Mais le Premier ministre Robert Beugré Mambé a eu raison de clôturer avec un discours plus mesuré que l’enthousiasme de l’ouverture. Sa prudence est celle de quelqu’un qui sait que la distance entre une intention de financement exprimée dans une salle de conférence et un décaissement effectif dans les caisses du Trésor ou sur les comptes d’un projet peut être longue, semée d’obstacles administratifs, de conditions préalables, de procédures de validation et de délais d’approbation. L’histoire des groupes consultatifs en Afrique enseigne que cet écart peut être substantiel. Il a annoncé la mise en place d’un dispositif institutionnel de suivi du PND. C’est la décision la plus importante de ces deux jours, celle dont l’efficacité déterminera si juillet 2026 reste dans les annales comme un tournant ou comme un brillant exercice de communication sans lendemain structurel.
Trois zones de vigilance méritent d’être nommées sans complaisance. La première est la dépendance au secteur privé. Avec 70,2 % du financement attendu de ce côté, la réussite du plan repose sur la matérialisation effective d’investissements annoncés, sur la capacité de la Côte d’Ivoire à diversifier au-delà des secteurs extractifs et agro-industriels qui attirent traditionnellement les capitaux, et sur la qualité du cadre des affaires qui doit convaincre des milliers d’entrepreneurs nationaux et internationaux de prendre des risques réels dans des secteurs encore peu développés.
La deuxième zone de vigilance est la soutenabilité de la croissance. Tenir 7,2 % de croissance annuelle sur cinq ans suppose une stabilité énergétique que le programme WASUNA de réhabilitation hydroélectrique cherche à garantir, une résilience face aux aléas climatiques qui pèsent sur une agriculture qui représente encore 40 % des exportations nationales, et une montée en compétences de la main-d’œuvre qui ne se décrète pas. Les objectifs sociaux du PND, ramener le taux de pauvreté sous 20 %, créer 2,5 millions d’emplois nets, porter le PIB par habitant à 4 500 dollars, sont ambitieux et les progrès accomplis depuis 2012 sont réels. Mais les écarts entre zones urbaines et rurales restent profonds, et le chômage des jeunes qualifiés demeure un défi structurel que la seule mobilisation financière ne résout pas mécaniquement.
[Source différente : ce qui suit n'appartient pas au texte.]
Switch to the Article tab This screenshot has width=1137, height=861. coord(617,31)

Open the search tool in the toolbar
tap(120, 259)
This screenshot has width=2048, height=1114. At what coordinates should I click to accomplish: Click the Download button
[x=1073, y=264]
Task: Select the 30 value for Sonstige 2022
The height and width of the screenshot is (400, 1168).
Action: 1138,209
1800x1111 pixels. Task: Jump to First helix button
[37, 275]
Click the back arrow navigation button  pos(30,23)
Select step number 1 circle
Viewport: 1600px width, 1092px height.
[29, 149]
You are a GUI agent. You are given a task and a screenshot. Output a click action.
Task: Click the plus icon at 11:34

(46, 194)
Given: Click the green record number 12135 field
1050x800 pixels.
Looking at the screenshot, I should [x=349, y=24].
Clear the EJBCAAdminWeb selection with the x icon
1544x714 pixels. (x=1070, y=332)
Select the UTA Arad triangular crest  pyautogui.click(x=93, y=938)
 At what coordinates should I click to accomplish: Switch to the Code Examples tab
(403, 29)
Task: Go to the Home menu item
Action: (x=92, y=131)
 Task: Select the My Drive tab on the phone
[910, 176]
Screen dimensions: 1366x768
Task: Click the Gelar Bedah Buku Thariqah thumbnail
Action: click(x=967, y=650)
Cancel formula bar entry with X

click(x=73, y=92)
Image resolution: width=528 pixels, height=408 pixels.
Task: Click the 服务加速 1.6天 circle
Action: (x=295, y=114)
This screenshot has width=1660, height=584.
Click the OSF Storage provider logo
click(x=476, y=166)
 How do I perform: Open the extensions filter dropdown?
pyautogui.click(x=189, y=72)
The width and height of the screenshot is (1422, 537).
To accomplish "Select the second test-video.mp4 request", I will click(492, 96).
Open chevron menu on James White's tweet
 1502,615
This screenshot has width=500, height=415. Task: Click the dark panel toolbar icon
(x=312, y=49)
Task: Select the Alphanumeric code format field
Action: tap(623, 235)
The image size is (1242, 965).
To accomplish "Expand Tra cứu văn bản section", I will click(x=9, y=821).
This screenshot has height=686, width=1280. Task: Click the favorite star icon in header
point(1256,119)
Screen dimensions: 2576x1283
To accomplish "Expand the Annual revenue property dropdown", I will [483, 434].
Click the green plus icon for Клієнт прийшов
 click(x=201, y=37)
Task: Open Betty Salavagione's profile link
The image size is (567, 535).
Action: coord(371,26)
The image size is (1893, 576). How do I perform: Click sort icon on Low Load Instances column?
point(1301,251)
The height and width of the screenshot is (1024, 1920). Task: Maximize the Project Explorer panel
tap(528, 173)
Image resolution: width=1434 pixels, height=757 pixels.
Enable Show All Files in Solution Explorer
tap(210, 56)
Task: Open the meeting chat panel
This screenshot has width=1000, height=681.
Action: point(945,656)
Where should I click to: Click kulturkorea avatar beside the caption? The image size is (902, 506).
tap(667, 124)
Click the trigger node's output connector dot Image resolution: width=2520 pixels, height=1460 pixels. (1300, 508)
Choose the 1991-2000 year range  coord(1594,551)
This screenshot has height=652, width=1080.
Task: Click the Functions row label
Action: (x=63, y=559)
La troisième zone de vigilance est la gouvernance de l’exécution. Le PND 2021-2025 a été exécuté à 94 %, résultat remarquable par les standards africains. Tenir ce niveau d’exécution sur un PND dont l’enveloppe est deux fois plus importante et dont la part privée est plus élevée suppose des mécanismes de coordination entre l’État, les partenaires et le secteur privé d’une complexité sans précédent. La réforme électorale en cours, les tensions politiques internes et les fragilités institutionnelles encore présentes peuvent créer des frictions qui ralentissent l’exécution si elles ne sont pas gérées avec la même rigueur que les agrégats macroéconomiques.
Ce Groupe consultatif a démontré qu’Abidjan savait convaincre. Que les arguments sont solides, la crédibilité établie et le narratif cohérent. Maintenant commence la phase qui ne se joue pas en salle de conférence mais sur le terrain, dans les régions, dans les entreprises, dans les chantiers et dans les bureaux administratifs qui traduisent les intentions en réalisations. C’est là que se gagnent les PND. Et c’est là que la Côte d’Ivoire a encore tout à prouver.